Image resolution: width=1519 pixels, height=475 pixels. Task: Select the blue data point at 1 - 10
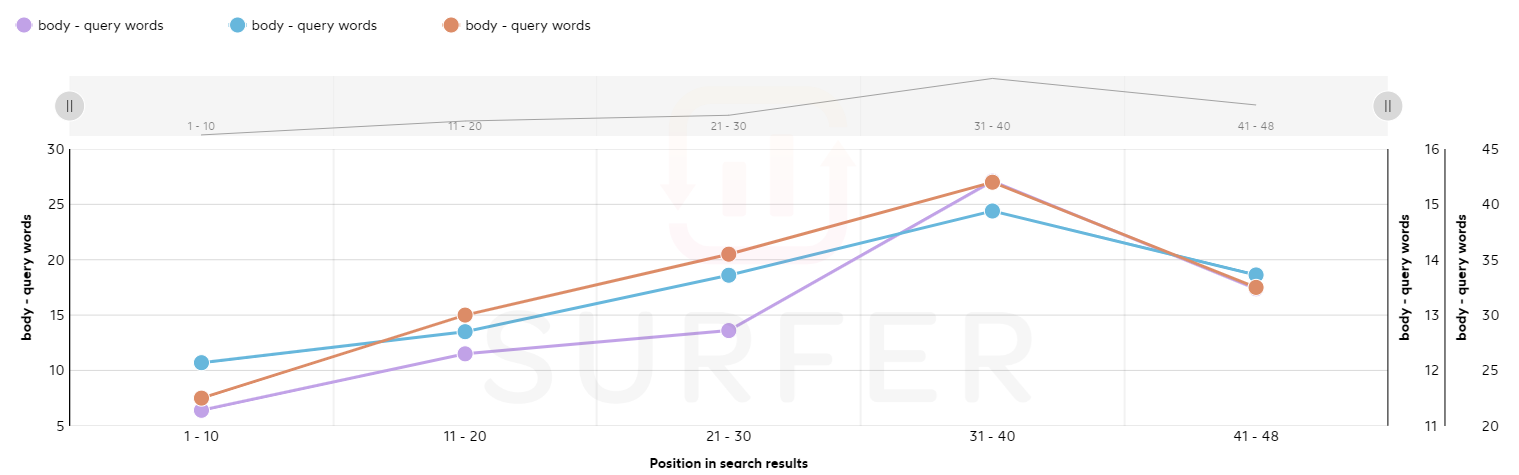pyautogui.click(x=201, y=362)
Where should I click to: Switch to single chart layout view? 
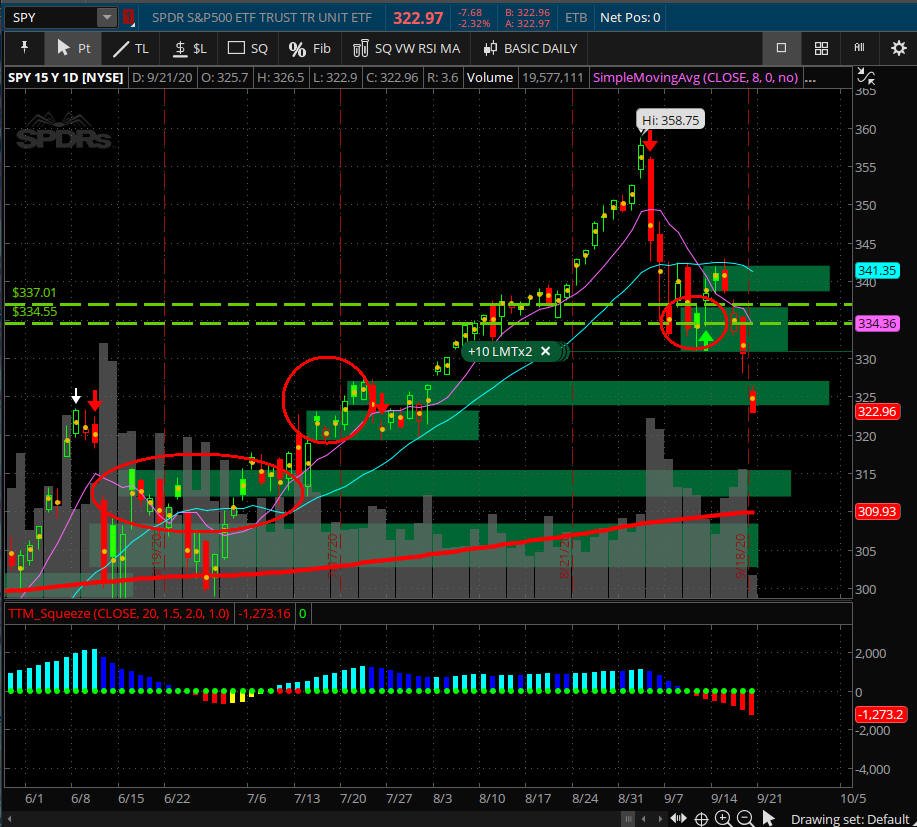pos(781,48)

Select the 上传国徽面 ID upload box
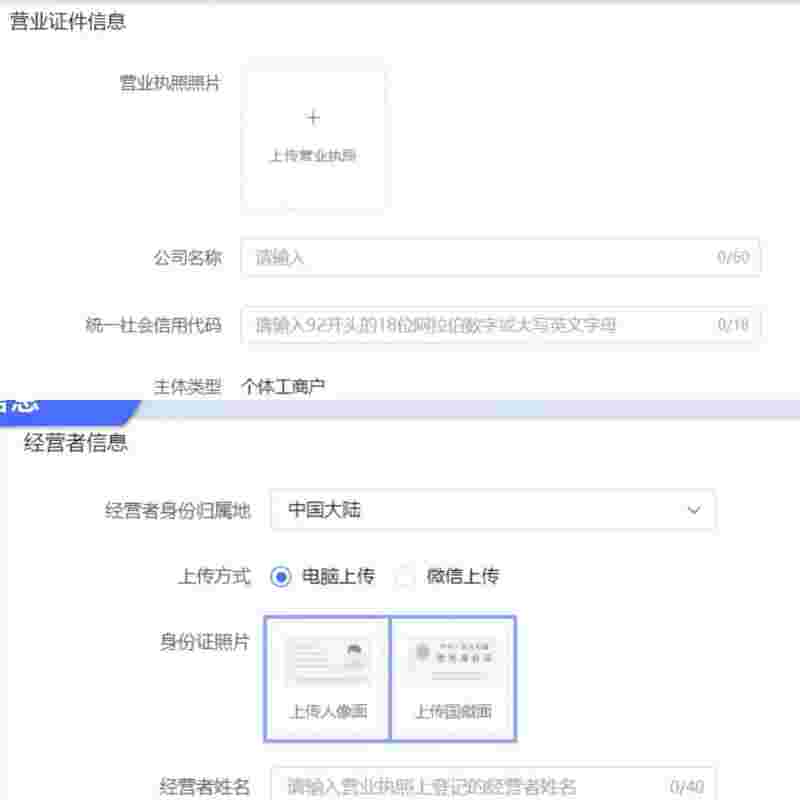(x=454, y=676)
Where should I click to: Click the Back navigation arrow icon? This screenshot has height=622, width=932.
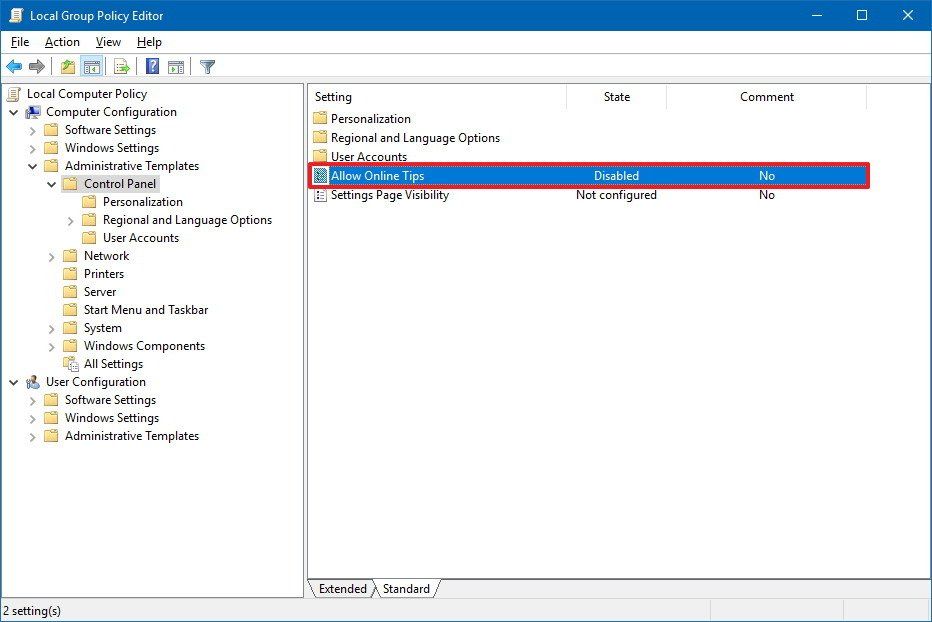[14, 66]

# [PROBLEM DETAILS]
Pick out every line above that contains the word "should" and copy each one in full.

# [RESPONSE]
Where should I click to: Switch to single chart layout view? 
Where should I click to: Click the Back navigation arrow icon? This screenshot has height=622, width=932.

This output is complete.